◆ Text to read
Exhibit 3.113
ARTICLES OF INCORPORATION
OF
REM-VALLEY WAIVER, INC.
The undersigned, being of full age and for the purpose of forming a corporation under Minnesota Statues Chapter 302A, does hereby adopt the following Articles of Incorporation:
ARTICLE I
The name of this corporation shall be REM-Valley Waiver, Inc.
ARTICLE II
The location and address of this corporation’s registered office in this state shall be 6921 York Avenue South, Edina, MN 55435.
ARTICLE III
The total authorized number of shares of this corporation is one million (1,000,000) shares, all of which shall be shares of common stock of the par value of one cent ($.01) per share.
ARTICLE IV
Shareholders shall have no rights of cumulative voting.
ARTICLE V
Shareholders shall have no rights, preemptive or otherwise, to acquire any part of any unissued shares or other securities of this corporation or of any rights to purchase shares or other securities of this corporation before the corporation may offer them to other persons.
ARTICLE VI
The name and address of the incorporator of this corporation is:
Nancy G. Barber Walden
3400 City Center
Thirty Three South Sixth St.
Minneapolis, MN 55402
ARTICLE VII
The Board of Directors of this corporation shall consist of 3 director(s) or such other number of directors as shall be fixed in the manner provided in the By-Laws of this corporation. A director of the corporation shall not be personally liable to the corporation or its shareholders for monetary damages for breach of fiduciary duty as a director, except for (i) liability based on a breach of the duty of loyalty to the corporation or the shareholders; (ii) liability for acts or omissions not in good faith or that involve intentional misconduct or a knowing violation of law; (iii) liability based on the payment of an improper dividend or an improper repurchase of the corporation’s stock under Section 559 of the Minnesota Business Corporation Act (Minnesota Statues, Chap. 302A) or; (iv) liability for any transaction from which the director derived an improper personal benefit. If Chapter 302A, the Minnesota Business Corporation Act hereafter is amended to authorize the further elimination or limitation of the liability of directors, then the liability of a director of the corporation in addition to the limitation on personal liability provided herein, shall be limited to the fullest extent permitted by the amended Chapter 302A, the Minnesota Business Corporation Act. Any repeal or modification of this Article by the shareholders of the corporation shall be prospective only and shall not adversely affect any limitation on the personal liability of a director of the corporation existing at the time of such repeal or modification.

◆ Supplied material
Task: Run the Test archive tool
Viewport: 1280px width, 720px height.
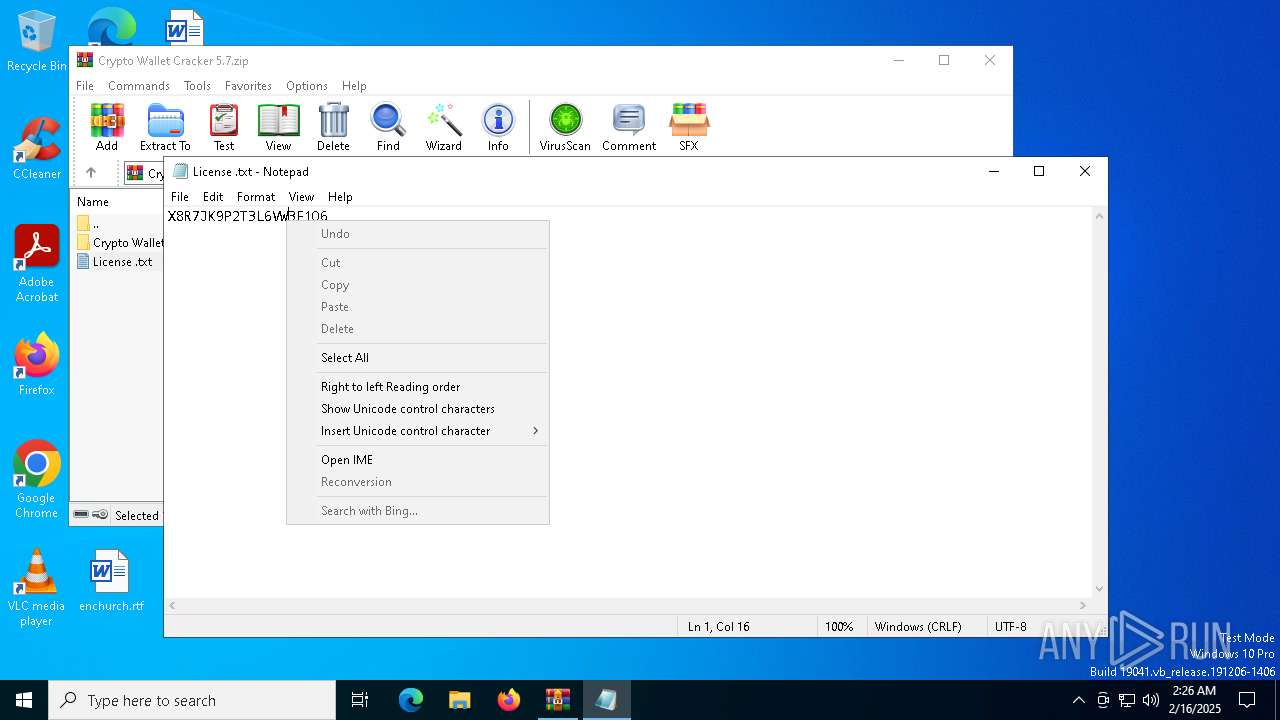Action: point(224,127)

◆ Direction
According to the articles of incorporation, how many directors make up the Board of Directors? The data that comes next has nothing to do with the articles of incorporation.

◆ Response to this exercise
The Board consists of 3 directors, or another number fixed as provided in the By-Laws.